● WORK ORDER
This exercise requires every record to be repeated exactly.
-- AVAILABLE DATA follows --
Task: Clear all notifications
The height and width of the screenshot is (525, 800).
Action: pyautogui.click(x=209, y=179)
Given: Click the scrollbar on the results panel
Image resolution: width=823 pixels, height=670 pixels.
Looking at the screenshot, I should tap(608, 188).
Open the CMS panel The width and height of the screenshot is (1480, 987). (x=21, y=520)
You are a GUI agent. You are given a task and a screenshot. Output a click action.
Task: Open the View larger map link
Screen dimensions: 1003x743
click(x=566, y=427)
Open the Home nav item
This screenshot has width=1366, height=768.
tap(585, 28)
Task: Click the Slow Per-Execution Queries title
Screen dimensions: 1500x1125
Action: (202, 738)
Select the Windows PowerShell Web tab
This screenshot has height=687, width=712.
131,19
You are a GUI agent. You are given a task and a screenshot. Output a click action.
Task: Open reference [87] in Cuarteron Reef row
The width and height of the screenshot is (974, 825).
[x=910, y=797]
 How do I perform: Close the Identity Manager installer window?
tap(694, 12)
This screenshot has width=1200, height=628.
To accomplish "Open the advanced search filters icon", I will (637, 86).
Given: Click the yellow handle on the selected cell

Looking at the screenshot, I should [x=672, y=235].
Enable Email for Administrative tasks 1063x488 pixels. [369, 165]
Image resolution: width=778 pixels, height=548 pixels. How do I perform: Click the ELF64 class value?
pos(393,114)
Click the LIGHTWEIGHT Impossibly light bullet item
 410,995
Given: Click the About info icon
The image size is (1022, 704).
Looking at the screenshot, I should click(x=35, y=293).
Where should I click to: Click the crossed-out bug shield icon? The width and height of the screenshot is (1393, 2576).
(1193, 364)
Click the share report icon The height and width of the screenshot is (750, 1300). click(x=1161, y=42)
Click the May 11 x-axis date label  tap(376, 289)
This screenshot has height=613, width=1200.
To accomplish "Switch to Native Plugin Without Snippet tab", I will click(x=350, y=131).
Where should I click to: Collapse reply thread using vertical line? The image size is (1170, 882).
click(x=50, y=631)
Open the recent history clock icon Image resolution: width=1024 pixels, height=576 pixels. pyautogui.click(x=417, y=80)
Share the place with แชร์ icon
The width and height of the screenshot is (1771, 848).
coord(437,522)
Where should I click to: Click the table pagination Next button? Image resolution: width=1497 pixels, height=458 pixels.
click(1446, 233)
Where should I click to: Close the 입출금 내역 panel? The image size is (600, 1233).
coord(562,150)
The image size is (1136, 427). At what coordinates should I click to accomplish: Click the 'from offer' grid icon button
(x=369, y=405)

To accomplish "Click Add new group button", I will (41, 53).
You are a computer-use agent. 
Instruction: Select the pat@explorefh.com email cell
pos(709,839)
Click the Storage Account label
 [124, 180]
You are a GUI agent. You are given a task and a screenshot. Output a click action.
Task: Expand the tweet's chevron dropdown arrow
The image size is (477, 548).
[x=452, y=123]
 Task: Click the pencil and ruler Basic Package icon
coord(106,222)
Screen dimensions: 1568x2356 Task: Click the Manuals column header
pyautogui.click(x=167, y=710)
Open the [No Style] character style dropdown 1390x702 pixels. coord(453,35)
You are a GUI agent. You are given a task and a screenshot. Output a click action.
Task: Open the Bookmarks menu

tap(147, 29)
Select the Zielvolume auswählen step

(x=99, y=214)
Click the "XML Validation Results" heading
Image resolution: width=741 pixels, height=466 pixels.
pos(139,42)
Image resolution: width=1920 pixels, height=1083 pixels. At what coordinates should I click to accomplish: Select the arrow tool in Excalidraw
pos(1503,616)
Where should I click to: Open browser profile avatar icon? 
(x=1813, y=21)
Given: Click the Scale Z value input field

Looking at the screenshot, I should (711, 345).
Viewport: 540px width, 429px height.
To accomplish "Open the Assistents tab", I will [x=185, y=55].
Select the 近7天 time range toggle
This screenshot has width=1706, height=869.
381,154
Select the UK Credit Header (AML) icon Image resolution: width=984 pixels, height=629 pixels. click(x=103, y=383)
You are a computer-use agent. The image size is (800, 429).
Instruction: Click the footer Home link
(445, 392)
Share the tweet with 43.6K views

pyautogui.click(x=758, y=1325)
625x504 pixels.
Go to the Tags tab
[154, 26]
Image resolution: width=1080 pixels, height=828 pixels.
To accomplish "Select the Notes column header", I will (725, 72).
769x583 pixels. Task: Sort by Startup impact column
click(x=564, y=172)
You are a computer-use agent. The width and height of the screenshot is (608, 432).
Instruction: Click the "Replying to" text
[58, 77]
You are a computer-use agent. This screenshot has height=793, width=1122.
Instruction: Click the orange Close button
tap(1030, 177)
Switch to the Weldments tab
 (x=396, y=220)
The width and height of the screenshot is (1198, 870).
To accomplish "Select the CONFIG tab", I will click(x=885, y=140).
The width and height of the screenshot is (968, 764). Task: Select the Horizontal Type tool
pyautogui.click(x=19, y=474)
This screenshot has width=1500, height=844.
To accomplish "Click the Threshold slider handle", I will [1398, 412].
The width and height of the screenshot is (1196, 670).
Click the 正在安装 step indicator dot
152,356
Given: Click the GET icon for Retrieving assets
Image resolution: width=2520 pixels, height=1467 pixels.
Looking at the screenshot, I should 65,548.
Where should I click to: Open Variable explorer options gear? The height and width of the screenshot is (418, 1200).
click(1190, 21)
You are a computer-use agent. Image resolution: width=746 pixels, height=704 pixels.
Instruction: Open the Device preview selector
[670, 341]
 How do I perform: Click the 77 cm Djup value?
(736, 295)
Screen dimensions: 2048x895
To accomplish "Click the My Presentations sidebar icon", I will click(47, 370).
-- AVAILABLE DATA concluded --
● ANSWER BELOW
Task: Clear all notifications
The height and width of the screenshot is (525, 800).
Action: pyautogui.click(x=209, y=179)
Given: Click the scrollbar on the results panel
Image resolution: width=823 pixels, height=670 pixels.
Looking at the screenshot, I should tap(608, 188).
Open the CMS panel The width and height of the screenshot is (1480, 987). (x=21, y=520)
You are a GUI agent. You are given a task and a screenshot. Output a click action.
Task: Open the View larger map link
Screen dimensions: 1003x743
click(x=566, y=427)
Open the Home nav item
This screenshot has width=1366, height=768.
tap(585, 28)
Task: Click the Slow Per-Execution Queries title
Screen dimensions: 1500x1125
Action: (202, 738)
Select the Windows PowerShell Web tab
This screenshot has height=687, width=712.
131,19
You are a GUI agent. You are given a task and a screenshot. Output a click action.
Task: Open reference [87] in Cuarteron Reef row
The width and height of the screenshot is (974, 825).
[x=910, y=797]
 How do I perform: Close the Identity Manager installer window?
tap(694, 12)
This screenshot has width=1200, height=628.
To accomplish "Open the advanced search filters icon", I will (637, 86).
Given: Click the yellow handle on the selected cell

Looking at the screenshot, I should [x=672, y=235].
Enable Email for Administrative tasks 1063x488 pixels. [369, 165]
Image resolution: width=778 pixels, height=548 pixels. How do I perform: Click the ELF64 class value?
pos(393,114)
Click the LIGHTWEIGHT Impossibly light bullet item
 410,995
Given: Click the About info icon
The image size is (1022, 704).
Looking at the screenshot, I should click(x=35, y=293).
Where should I click to: Click the crossed-out bug shield icon? The width and height of the screenshot is (1393, 2576).
(1193, 364)
Click the share report icon The height and width of the screenshot is (750, 1300). click(x=1161, y=42)
Click the May 11 x-axis date label  tap(376, 289)
This screenshot has height=613, width=1200.
To accomplish "Switch to Native Plugin Without Snippet tab", I will click(x=350, y=131).
Where should I click to: Collapse reply thread using vertical line? The image size is (1170, 882).
click(x=50, y=631)
Open the recent history clock icon Image resolution: width=1024 pixels, height=576 pixels. pyautogui.click(x=417, y=80)
Share the place with แชร์ icon
The width and height of the screenshot is (1771, 848).
coord(437,522)
Where should I click to: Click the table pagination Next button? Image resolution: width=1497 pixels, height=458 pixels.
click(1446, 233)
Where should I click to: Close the 입출금 내역 panel? The image size is (600, 1233).
coord(562,150)
The image size is (1136, 427). At what coordinates should I click to accomplish: Click the 'from offer' grid icon button
(x=369, y=405)

To accomplish "Click Add new group button", I will (41, 53).
You are a computer-use agent. 
Instruction: Select the pat@explorefh.com email cell
pos(709,839)
Click the Storage Account label
 [124, 180]
You are a GUI agent. You are given a task and a screenshot. Output a click action.
Task: Expand the tweet's chevron dropdown arrow
The image size is (477, 548).
[x=452, y=123]
 Task: Click the pencil and ruler Basic Package icon
coord(106,222)
Screen dimensions: 1568x2356 Task: Click the Manuals column header
pyautogui.click(x=167, y=710)
Open the [No Style] character style dropdown 1390x702 pixels. coord(453,35)
You are a GUI agent. You are given a task and a screenshot. Output a click action.
Task: Open the Bookmarks menu

tap(147, 29)
Select the Zielvolume auswählen step

(x=99, y=214)
Click the "XML Validation Results" heading
Image resolution: width=741 pixels, height=466 pixels.
pos(139,42)
Image resolution: width=1920 pixels, height=1083 pixels. At what coordinates should I click to accomplish: Select the arrow tool in Excalidraw
pos(1503,616)
Where should I click to: Open browser profile avatar icon? 
(x=1813, y=21)
Given: Click the Scale Z value input field

Looking at the screenshot, I should (711, 345).
Viewport: 540px width, 429px height.
To accomplish "Open the Assistents tab", I will [x=185, y=55].
Select the 近7天 time range toggle
This screenshot has width=1706, height=869.
381,154
Select the UK Credit Header (AML) icon Image resolution: width=984 pixels, height=629 pixels. click(x=103, y=383)
You are a computer-use agent. The image size is (800, 429).
Instruction: Click the footer Home link
(445, 392)
Share the tweet with 43.6K views

pyautogui.click(x=758, y=1325)
625x504 pixels.
Go to the Tags tab
[154, 26]
Image resolution: width=1080 pixels, height=828 pixels.
To accomplish "Select the Notes column header", I will (725, 72).
769x583 pixels. Task: Sort by Startup impact column
click(x=564, y=172)
You are a computer-use agent. The width and height of the screenshot is (608, 432).
Instruction: Click the "Replying to" text
[58, 77]
You are a computer-use agent. This screenshot has height=793, width=1122.
Instruction: Click the orange Close button
tap(1030, 177)
Switch to the Weldments tab
 (x=396, y=220)
The width and height of the screenshot is (1198, 870).
To accomplish "Select the CONFIG tab", I will click(x=885, y=140).
The width and height of the screenshot is (968, 764). Task: Select the Horizontal Type tool
pyautogui.click(x=19, y=474)
This screenshot has width=1500, height=844.
To accomplish "Click the Threshold slider handle", I will [1398, 412].
The width and height of the screenshot is (1196, 670).
Click the 正在安装 step indicator dot
152,356
Given: Click the GET icon for Retrieving assets
Image resolution: width=2520 pixels, height=1467 pixels.
Looking at the screenshot, I should 65,548.
Where should I click to: Open Variable explorer options gear? The height and width of the screenshot is (418, 1200).
click(1190, 21)
You are a computer-use agent. Image resolution: width=746 pixels, height=704 pixels.
Instruction: Open the Device preview selector
[670, 341]
 How do I perform: Click the 77 cm Djup value?
(736, 295)
Screen dimensions: 2048x895
To accomplish "Click the My Presentations sidebar icon", I will click(47, 370).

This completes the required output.